*ASSIGNMENT*
Return only the stretch of the material below that begins with the line containing "Instruction: Click the blue" and ends with the line containing "This screenshot has width=845, height=680.", exactly; both of those lines belong to it.

== INFORMATION SUPPLIED ==

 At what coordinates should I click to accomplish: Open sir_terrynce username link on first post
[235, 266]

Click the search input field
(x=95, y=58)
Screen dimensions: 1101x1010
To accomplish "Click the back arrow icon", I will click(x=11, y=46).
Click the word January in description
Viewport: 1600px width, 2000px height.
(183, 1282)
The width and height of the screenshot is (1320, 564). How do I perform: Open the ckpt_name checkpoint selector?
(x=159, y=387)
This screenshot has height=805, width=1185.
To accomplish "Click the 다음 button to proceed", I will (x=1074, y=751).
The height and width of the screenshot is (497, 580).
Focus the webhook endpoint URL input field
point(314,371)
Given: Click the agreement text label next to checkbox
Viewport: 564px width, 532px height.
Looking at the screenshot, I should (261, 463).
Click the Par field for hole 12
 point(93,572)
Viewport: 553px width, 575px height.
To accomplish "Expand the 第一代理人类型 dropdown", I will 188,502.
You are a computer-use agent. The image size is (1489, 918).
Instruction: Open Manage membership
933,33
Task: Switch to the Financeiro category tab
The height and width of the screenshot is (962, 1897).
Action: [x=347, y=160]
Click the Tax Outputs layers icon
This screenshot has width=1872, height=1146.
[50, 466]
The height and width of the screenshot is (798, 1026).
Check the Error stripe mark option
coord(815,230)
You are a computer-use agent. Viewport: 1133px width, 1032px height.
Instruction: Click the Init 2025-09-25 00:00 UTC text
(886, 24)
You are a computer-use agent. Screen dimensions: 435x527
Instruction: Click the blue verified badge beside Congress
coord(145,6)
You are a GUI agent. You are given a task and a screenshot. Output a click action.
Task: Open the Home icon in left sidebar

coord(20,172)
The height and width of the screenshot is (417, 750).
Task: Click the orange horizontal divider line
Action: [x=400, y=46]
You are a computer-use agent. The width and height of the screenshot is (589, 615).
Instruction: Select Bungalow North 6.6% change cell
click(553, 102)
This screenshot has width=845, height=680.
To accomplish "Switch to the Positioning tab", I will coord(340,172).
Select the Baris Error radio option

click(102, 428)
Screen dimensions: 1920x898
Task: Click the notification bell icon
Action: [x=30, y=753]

===

*RESULT FOR THIS EXERCISE*
Instruction: Click the blue verified badge beside Congress
coord(145,6)
You are a GUI agent. You are given a task and a screenshot. Output a click action.
Task: Open the Home icon in left sidebar

coord(20,172)
The height and width of the screenshot is (417, 750).
Task: Click the orange horizontal divider line
Action: [x=400, y=46]
You are a computer-use agent. The width and height of the screenshot is (589, 615).
Instruction: Select Bungalow North 6.6% change cell
click(553, 102)
This screenshot has width=845, height=680.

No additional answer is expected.